La newsletter L’Arte di Domani di Demetrio Paparoni del 5 marzo 2022 ha incluso un bellissimo omaggio alla memoria di Antonietta Raphaël e di sua figlia Giulia Mafai, autrice di Agenda rossa. 

Di seguito, un estratto della newsletter:

“Ho conosciuto Giulia mentre scrivevo il mio libro Il bello, il buono e il cattivo, come la politica ha condizionato l’arte negli ultimi cento anni. (Neri Pozza). Avevo letto il suo La ragazza con il violino (Skira, 2013), che è molto più che una biografia di Raphaël, e avevo chiesto alla casa editrice di mettermi in contatto con lei per avere alcune informazioni.

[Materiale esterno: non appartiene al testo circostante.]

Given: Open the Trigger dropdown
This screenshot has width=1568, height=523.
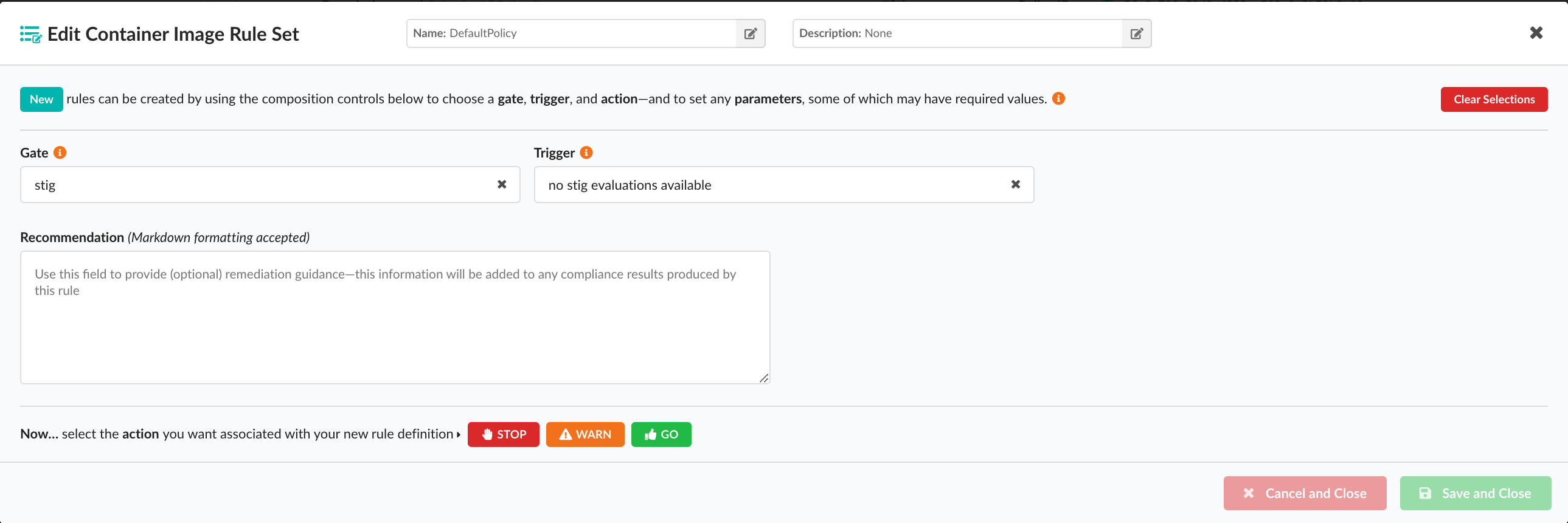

Ne era nata un’amicizia e da allora Giulia era diventata la prima persona cui mi rivolgevo quando mi occorrevano notizie di prima mano sull’ambiente dell’arte italiana, e su quello romano in particolare, negli anni della Seconda guerra mondiale e del primo Dopoguerra. Di Giulia Mafai, costumista, scenografa e autrice di una Storia del Costume dall’Età Romana al Settecento (Skira, 2011), è appena stato pubblicato Agenda rossa (Vanda edizioni), un romanzo che inizia ai nostri giorni ma si riallaccia a una storia di lotta partigiana e poi di militanza e impegno politico.”